Stand-up stories, tall tales

Make way, make way. A path is made through the throng. We part like the Red Sea in Shelter@Vicar Street

Make way, make way. A path is made through the throng. We part like the Red Sea in Shelter@Vicar Street. The spotlight picks out the elegant figure of comedian Barry Murphy picking his way nimbly to the stand. The man all comedians love has arrived to launch RTE Radio 1's newest series - which starts this morning - Stand-Up Stories.

The six-part series will feature six comedians acting out their own scripts. "They are like cocks," says Murphy of them. "They think the sun has risen to hear them crow." The six accused beam in the darkness. Murphy who, with Kevin Gildea, is script editor on the series, asks us to raise our glasses to toast "the last 75 years of radio and the next three or four". There is great applause and an eagerness to hear the series. First up this morning will be Galway man Karl MacDermott, who goes on air at 11.02 a.m. His story is about "a guy on a bus (going from Busaras to Eyre Square) who has a comic Proustian Odyssey". Cool. Sean Kavanagh's odyssey, which goes out on Saturday, June 5th, is set in a classroom and "then all the same fellows end up in the mental hospital in the same seats", he explains. It's all fictitious, but his classmates from St Mary's Primary School on Haddington Road in the late 1960s will probably recognise some of the lines, he says.

Other young men who feature in the coming weeks are Gildea himself, Brendan Burke, Mark Doherty and Eddie Bannon.

▸ Check your understanding:
1/ Decide whether each statement below agrees with the article on Stand-Up Stories, answering yes or no and quoting the words of the article that settle it: (a) the series runs to six parts; (b) Karl MacDermott comes from Galway; (c) Sean Kavanagh's story takes place on a bus.
2/ In the article on Stand-Up Stories, reproduce the stretch from "Stand-up stories, tall" through "- Stand-Up Stories.", substituting "crowd" for "throng".

▸ Data provided:
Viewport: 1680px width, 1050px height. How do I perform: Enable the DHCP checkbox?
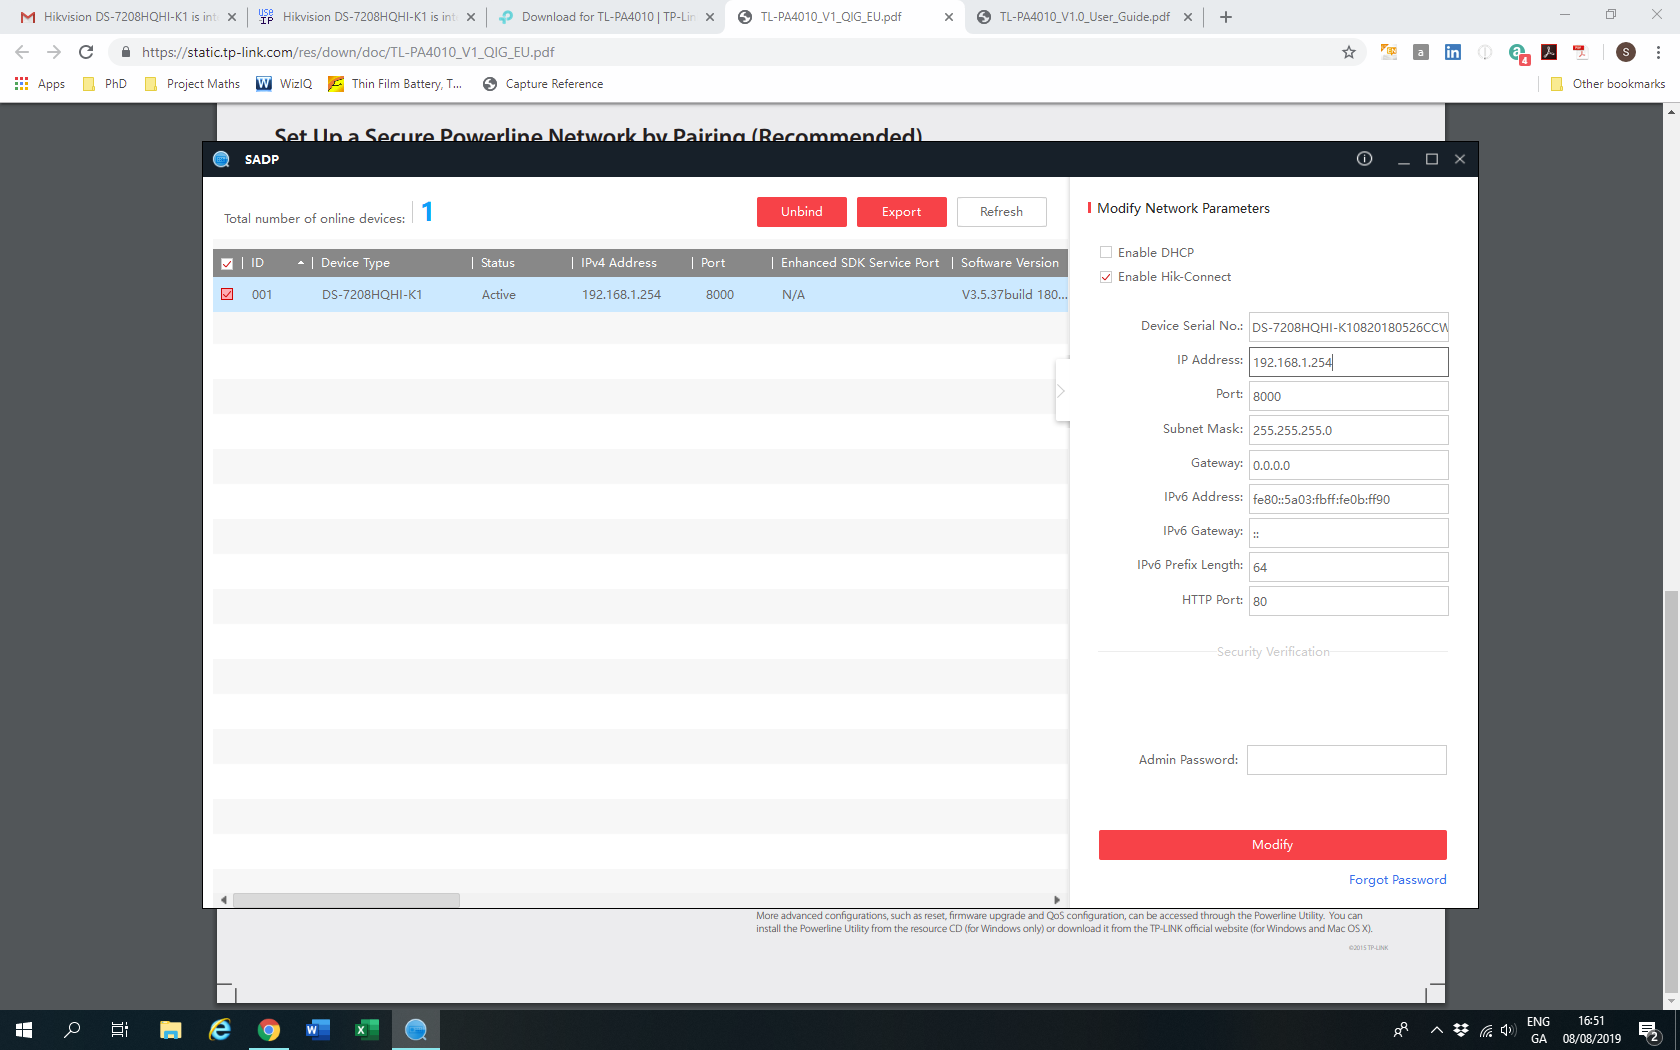[1106, 253]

▸ Answers by item:
1/
(a) Yes: "The six-part series will feature six comedians acting out their own scripts."
(b) Yes: "First up this morning will be Galway man Karl MacDermott"
(c) No: "is set in a classroom"

2/
Stand-up stories, tall tales

Make way, make way. A path is made through the crowd. We part like the Red Sea in Shelter@Vicar Street

Make way, make way. A path is made through the crowd. We part like the Red Sea in Shelter@Vicar Street. The spotlight picks out the elegant figure of comedian Barry Murphy picking his way nimbly to the stand. The man all comedians love has arrived to launch RTE Radio 1's newest series - which starts this morning - Stand-Up Stories.